Looking beyond borders
Cooperation is essential to implement the agreements made. In top exporting regions and consuming countries worldwide, living wage initiatives have not yet kicked off. Buyers do not always know where their bananas come from, what workers currently earn, how far those wages are from a living wage and how to best close the living wage gap. Making the supply chain more cost-efficient and increasing wages is complex and often requires a complex solution. The impact of individual parties can be limited, especially when buyers have a small market share and when suppliers sell their harvest to multiple buyers. Working on living wage, workers’ needs are at the core, however for the suppliers and workers, it is also important to safeguard the long-term sustainability of the sector, its competitiveness and the jobs.
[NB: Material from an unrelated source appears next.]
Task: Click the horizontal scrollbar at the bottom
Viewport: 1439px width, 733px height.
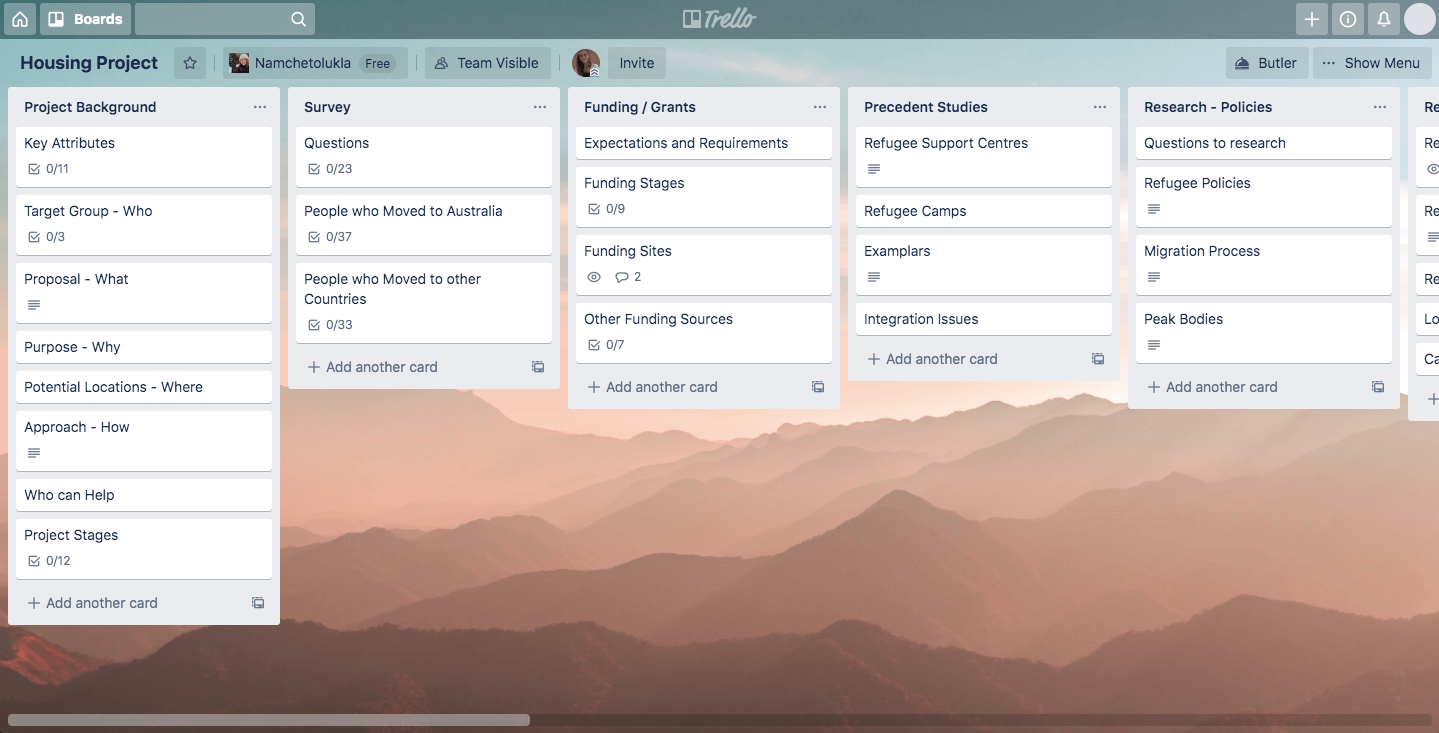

This needs to be taken into account in all living wage initiatives. To ensure this it is also key that as many banana producing countries are included, so the needs of workers everywhere and the competitiveness of the sector in all producing countries are secured.
IDH will continue to invite other interested private sector parties to join the Banana Retail Commitment, such as supermarkets in other countries outside the Netherlands. This will increase the positive impact on living wages.
According to the supermarkets involved, the Banana Retail Commitment is an important milestone:
Jennifer Muller, CBL sustainability manager says: “The signing of this commitment underlines the willingness of the retailers to take responsibility for making their supply chain more sustainable. The commitment illustrates how joint ambitions within the IRBC agreement lead to concrete projects with social impact. The experiences gained with regard to transparency and risk management are included in the embedding of due diligence throughout the entire chain.”